Dataset entries -
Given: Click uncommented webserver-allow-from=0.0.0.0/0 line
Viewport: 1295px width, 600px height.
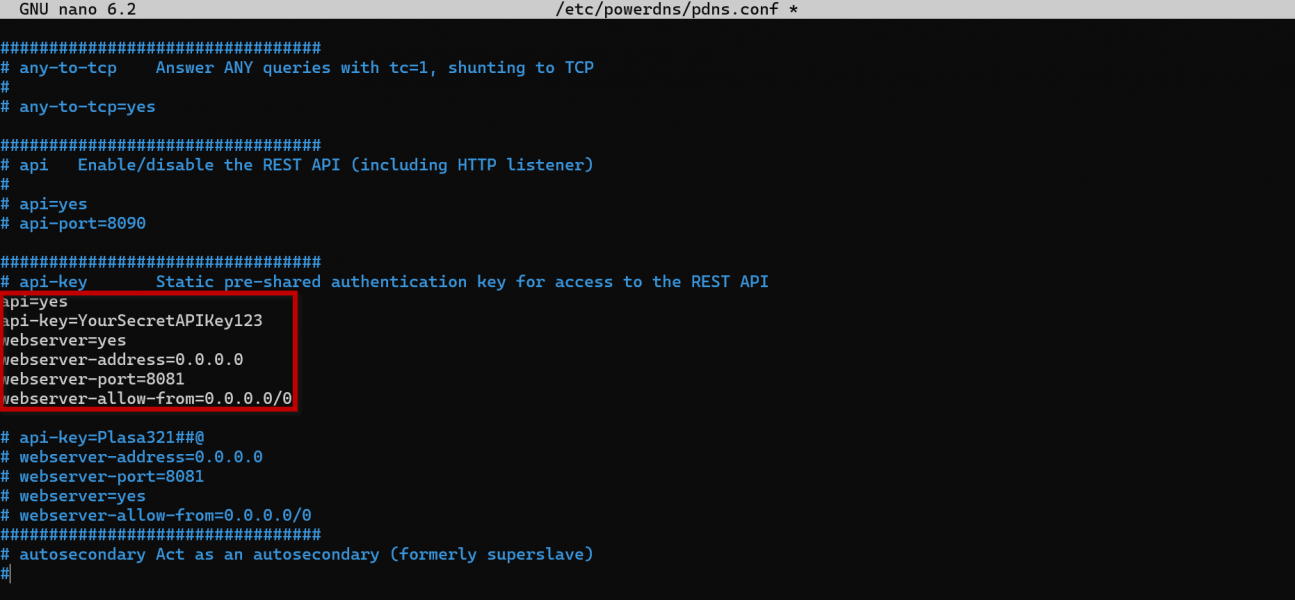Looking at the screenshot, I should [x=147, y=399].
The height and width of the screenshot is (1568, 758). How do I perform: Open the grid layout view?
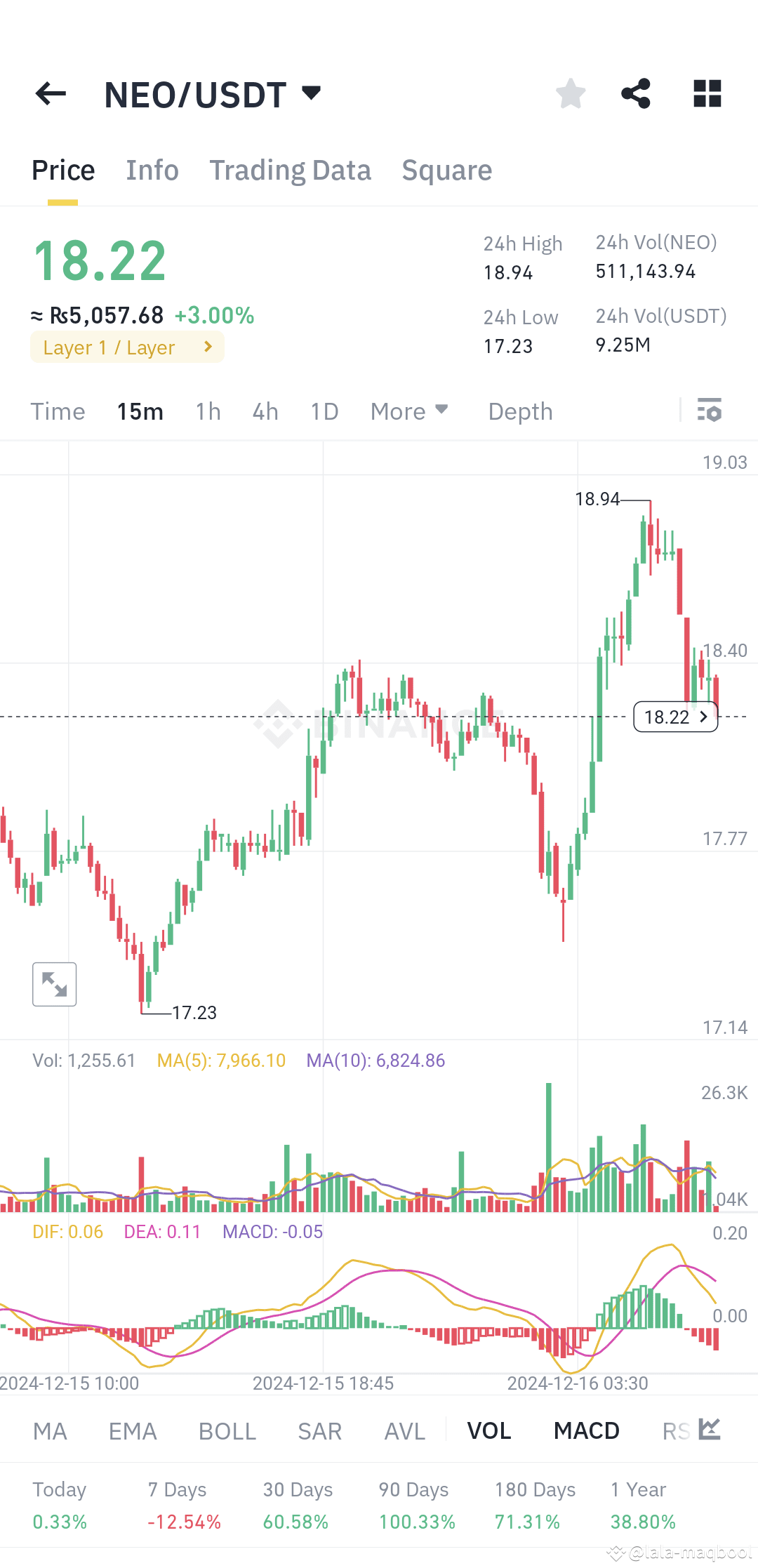click(707, 93)
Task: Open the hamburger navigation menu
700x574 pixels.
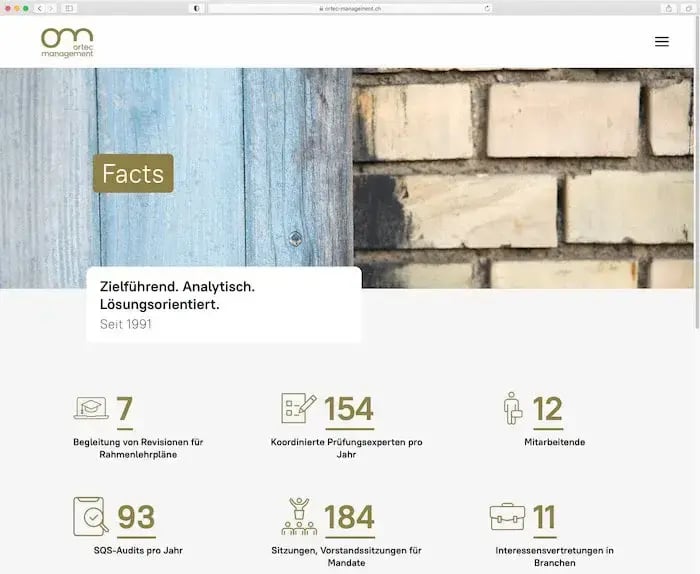Action: 661,42
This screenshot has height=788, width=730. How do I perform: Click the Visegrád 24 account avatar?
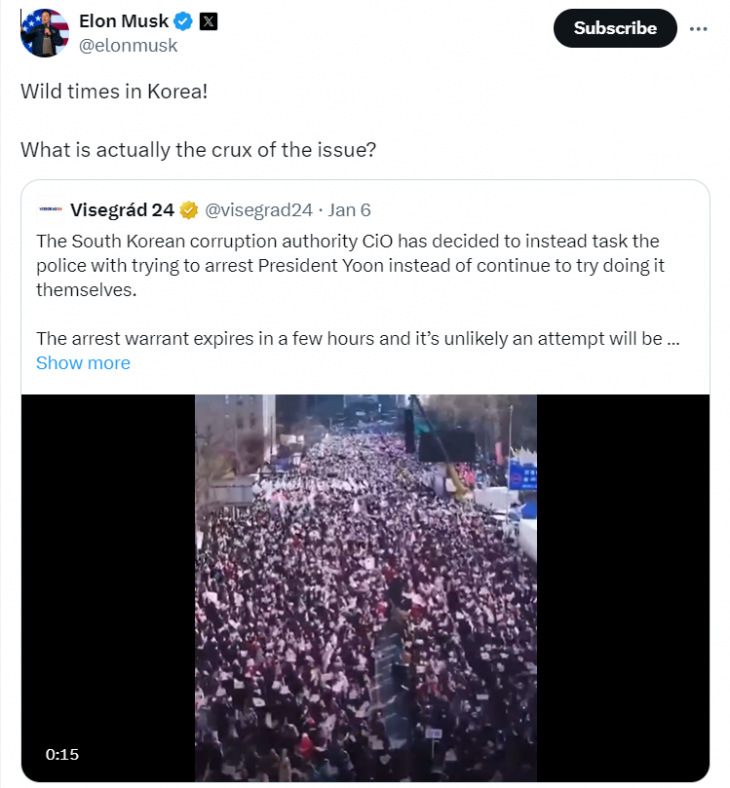pyautogui.click(x=50, y=210)
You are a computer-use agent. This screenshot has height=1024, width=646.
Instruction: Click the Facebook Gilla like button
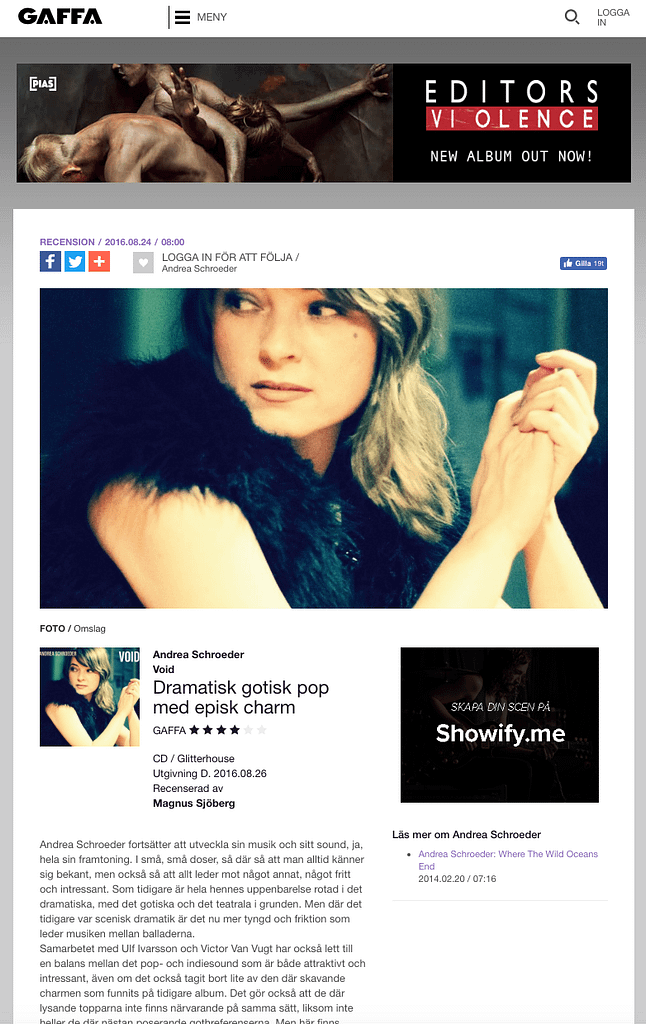(583, 263)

Work instructions - Print the lines from the line with "Instruction: Click the" to the end of the data above. Include both ends, exclude the pictures, and add nothing else.

Written response -
Instruction: Click the Facebook Gilla like button
(583, 263)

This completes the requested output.